- Relator(a)
- Ministro Marco Aurélio Bellizze
- Órgão julgador
- Quinta Turma
- Data do julgamento
- 28/02/2012
- Data de publicação
- 14/03/2012
STJ – Acórdão, Rel. Ministro Marco Aurélio Bellizze, Quinta Turma, j. 28/02/2012, p. 14/03/2012
AGRAVO REGIMENTAL. PREVIDENCIÁRIO. LEI Nº 9.032/1995. ACIDENTE DE QUALQUER NATUREZA. AUXÍLIO-ACIDENTE. LESÃO NO DEDO ANULAR DA MÃO ESQUERDA. GRAU DE LESÃO. REDUÇÃO DA CAPACIDADE LABORATIVA COMPROVADA. ACÓRDÃO QUE AFASTOU AS CONCLUSÕES DA PERÍCIA. INAPLICABILIDADE DA SÚMULA 7/STJ. 1. A partir da Lei nº 9.032/1995, o benefício acidentário passou a ser devido não só em razão de acidente de trabalho, mas nos de qualquer natureza, quando após a consolidação das lesões, houvesse redução da capacidade laborativa habitual do segurado.
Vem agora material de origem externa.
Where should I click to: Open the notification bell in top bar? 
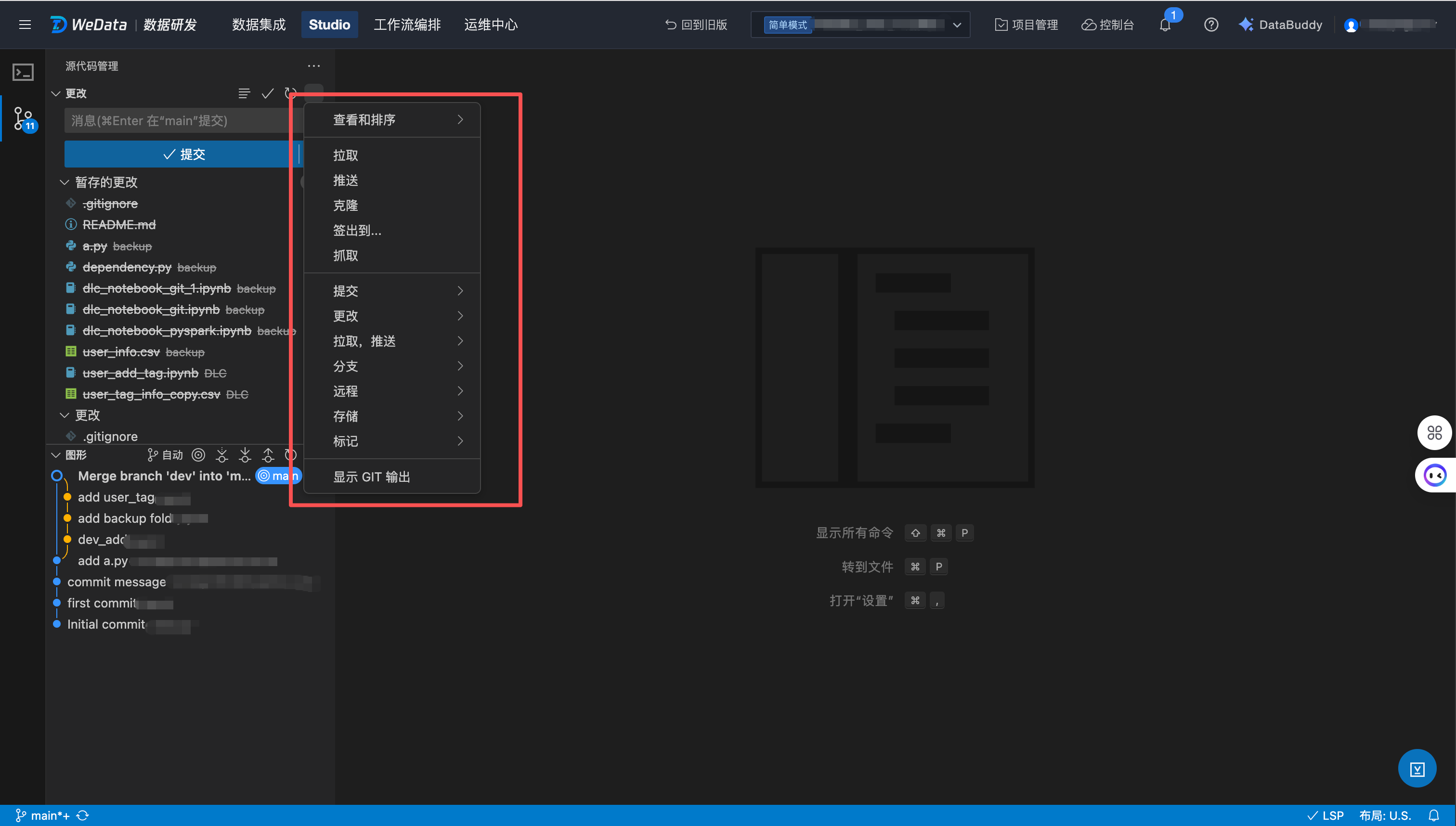click(x=1165, y=25)
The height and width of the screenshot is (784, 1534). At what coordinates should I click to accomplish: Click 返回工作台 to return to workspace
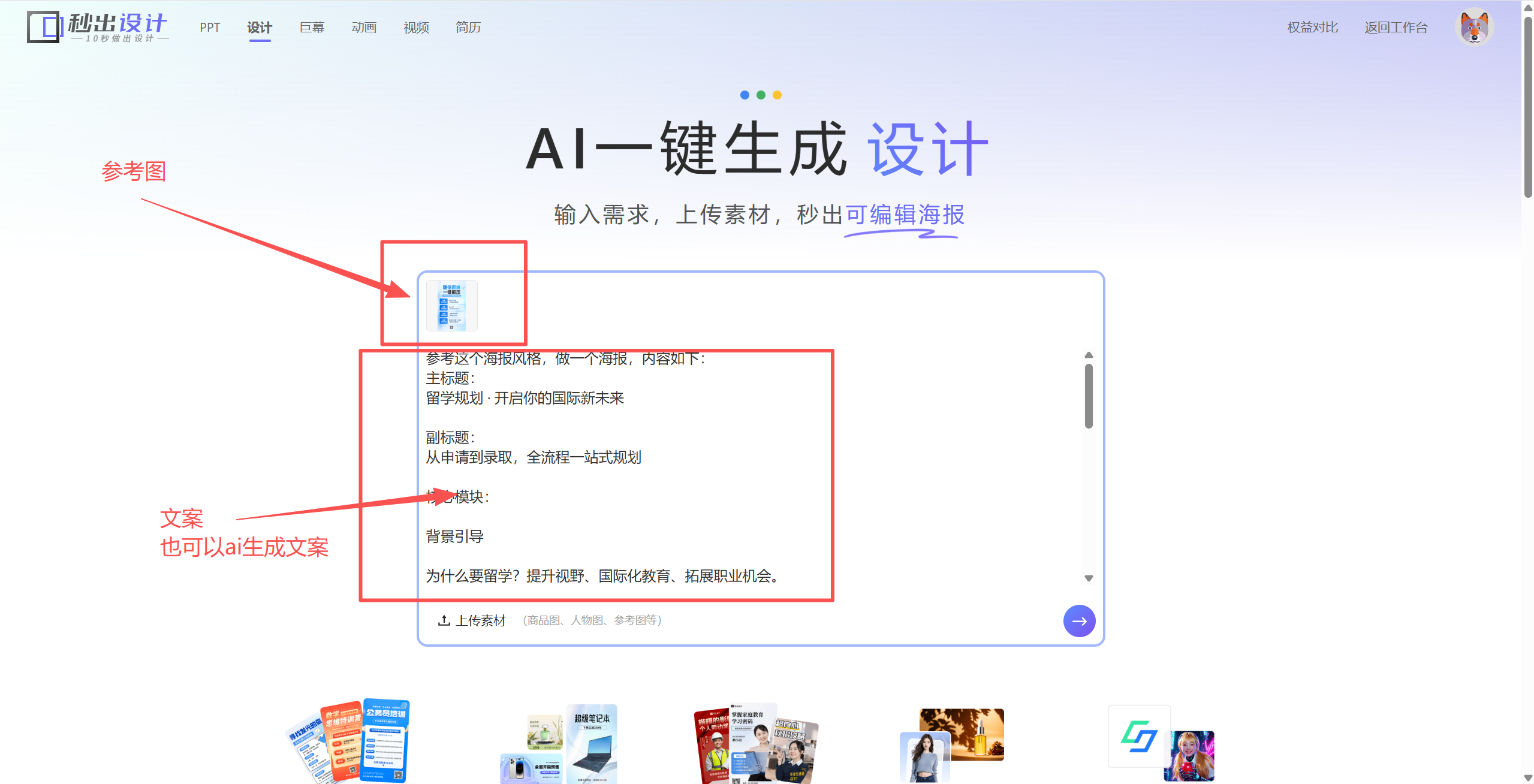[1396, 28]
A presença do nexo de causalidade entre a lesão e a atividade profissional desenvolvida, só é exigida para concessão do benefício acidentário decorrente de moléstia auditiva, o que não é a hipótese dos autos. 2. O benefício acidentário é devido ainda que mínima a lesão, porquanto o nível do dano e, consequentemente, o grau do maior esforço não interferem na sua concessão, não podendo o Tribunal de origem, lastreado apenas em conhecimentos pessoais do julgador, desconsiderar laudo médico-pericial, de natureza técnica, pautado em elementos científicos que concluiu pela presença de um dos pressupostos necessários à obtenção do auxílio-acidente, qual seja, a redução da capacidade laboral do segurado. 3. Não subsiste a alegação de que o recurso especial não deveria ter sido conhecido em razão do óbice contido na Súmula nº 7/STJ, pois a questão relativa à impossibilidade do julgador desconsiderar a perícia técnica, com base tão-somente em conhecimentos pessoais, envolve apenas matéria de direito, consubstanciada na valoração, e não ao reexame das provas. 4. Agravo regimental a que se nega provimento. (AgRg no Ag n. 1.427.123/SC, relator Ministro Marco Aurélio Bellizze, Quinta Turma, julgado em 28/2/2012, DJe de 14/3/2012.)